→ Work instructions:
Repeat the lines word for word, starting with the line that contains "You are a GUI" and continuing through the end of the lines, with both ends included. Omit the pictures from your answer.

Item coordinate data
☆ ☆ ☆
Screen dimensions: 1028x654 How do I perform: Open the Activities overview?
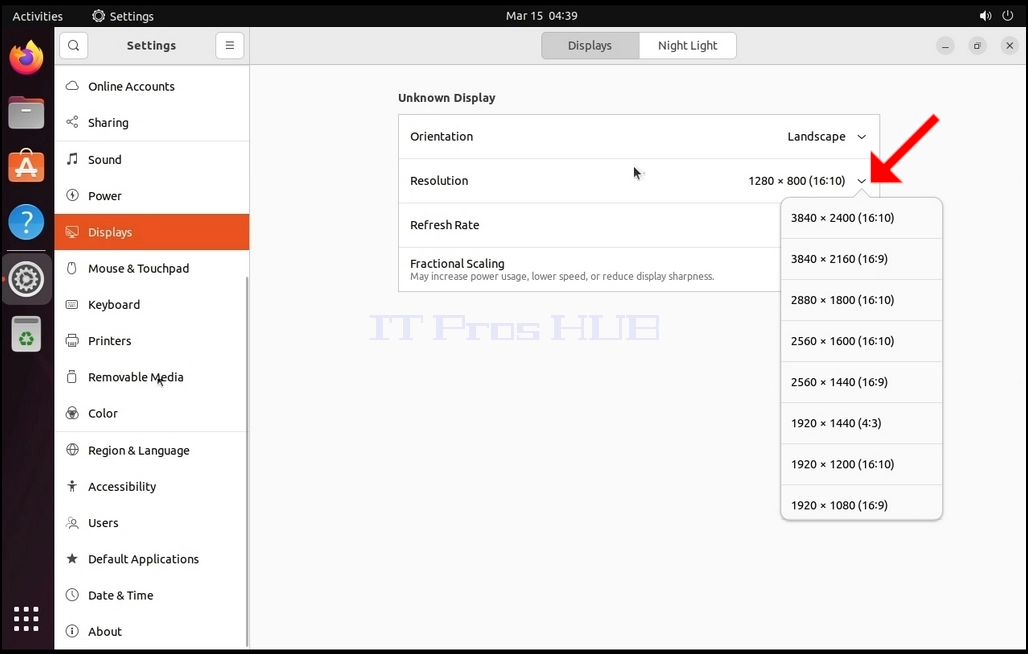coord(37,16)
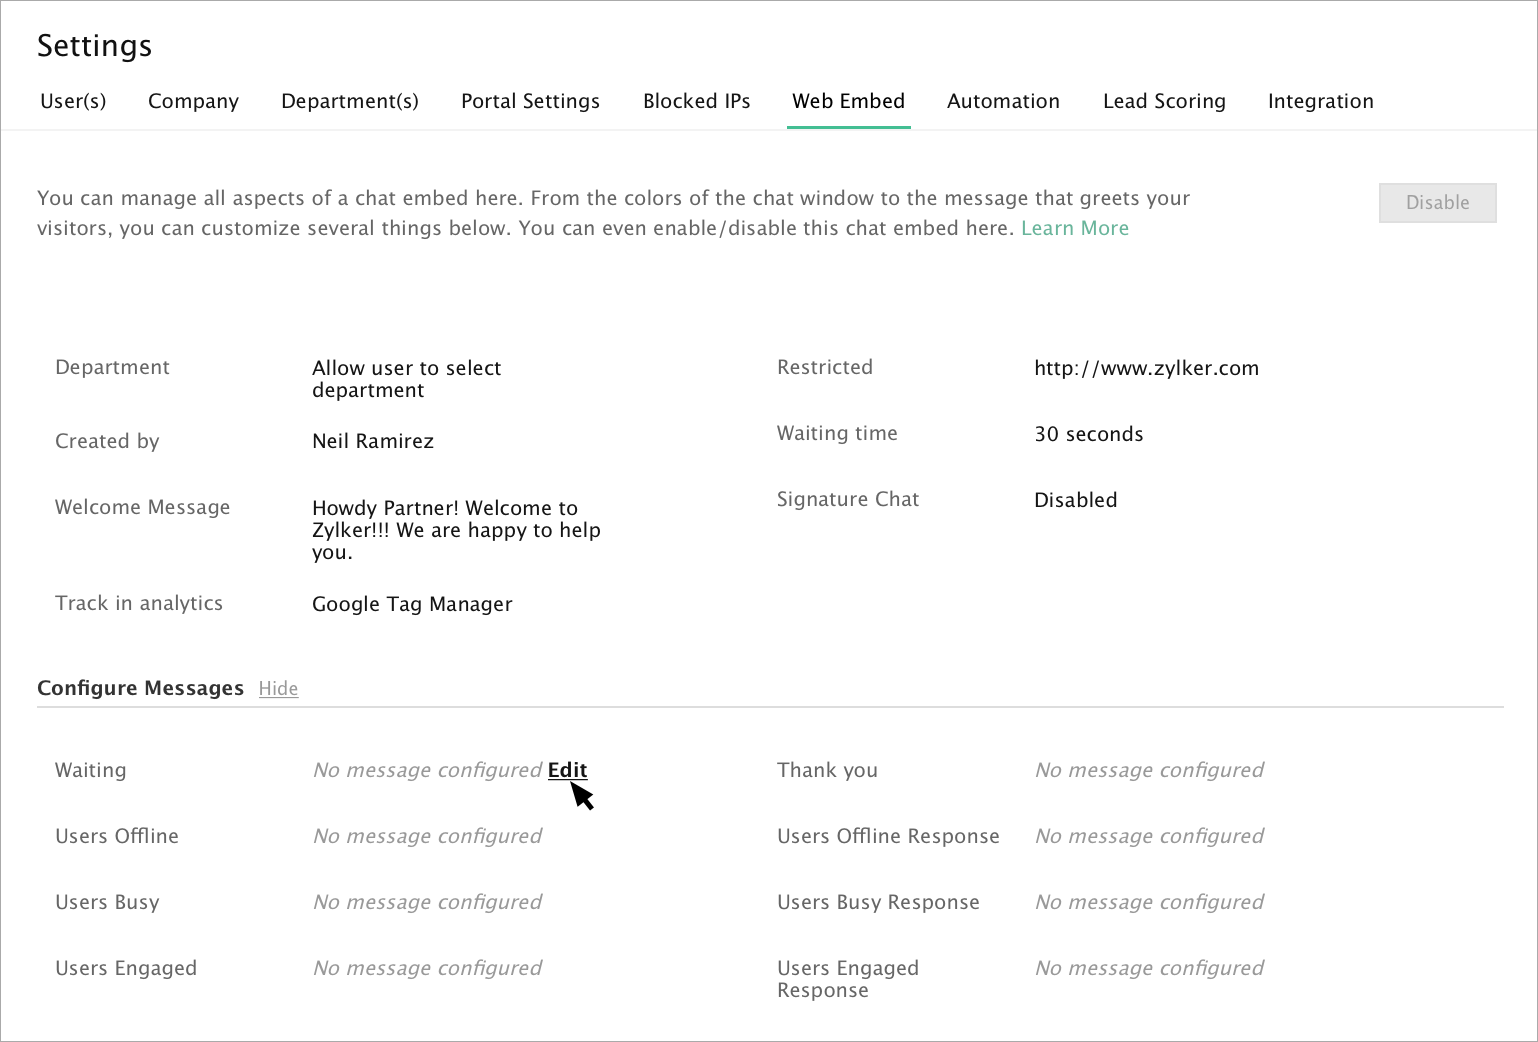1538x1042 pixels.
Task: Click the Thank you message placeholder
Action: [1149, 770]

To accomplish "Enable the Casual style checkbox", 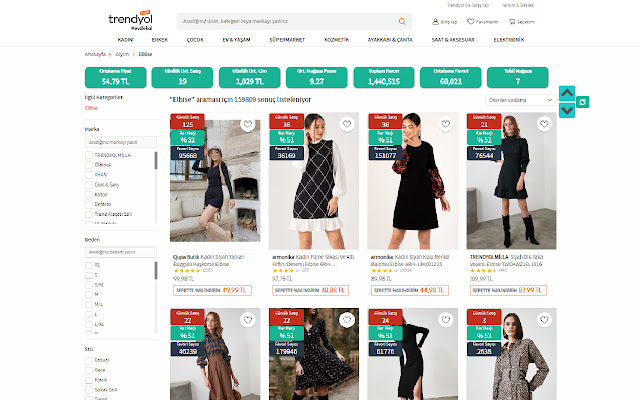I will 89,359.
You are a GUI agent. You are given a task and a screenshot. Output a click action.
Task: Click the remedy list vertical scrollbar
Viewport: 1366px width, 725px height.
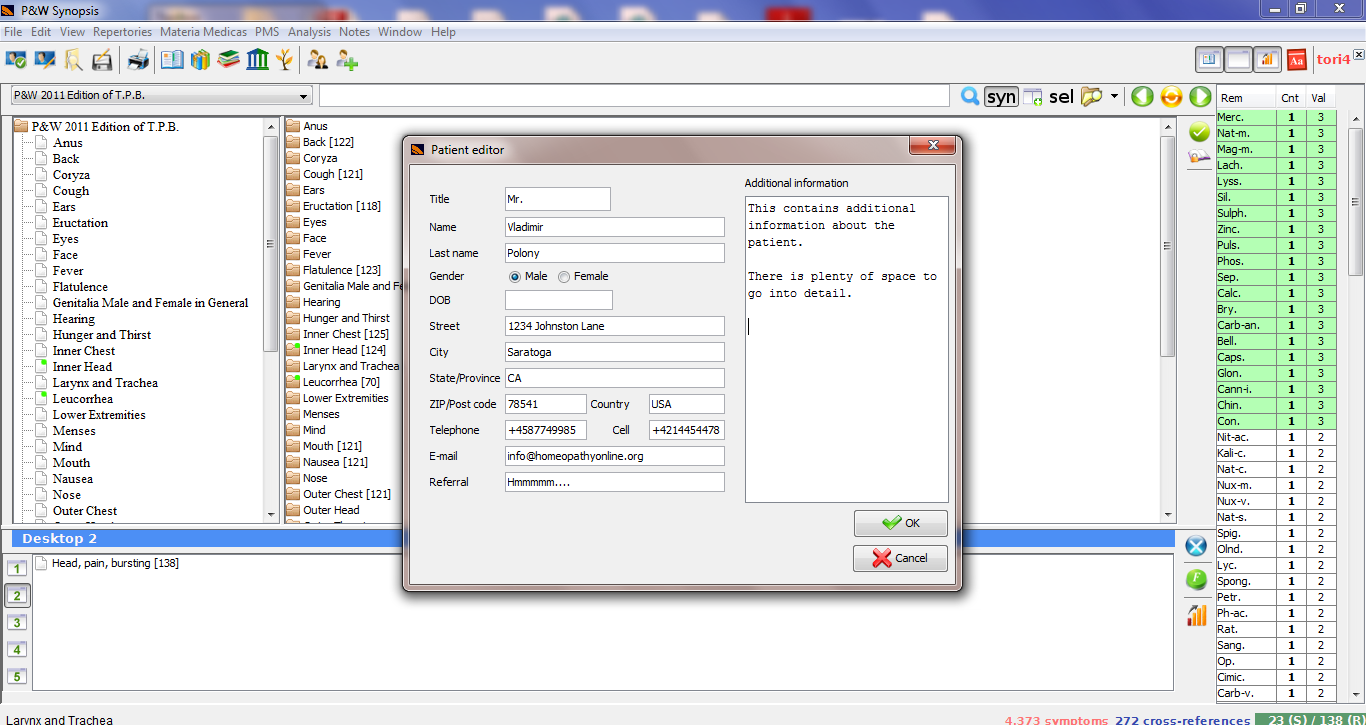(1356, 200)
☆ ☆ ☆
→ Exercise output:
You are a GUI agent. You are given a task and a screenshot. Output a click action.
Task: Click the remedy list vertical scrollbar
Viewport: 1366px width, 725px height.
(1356, 200)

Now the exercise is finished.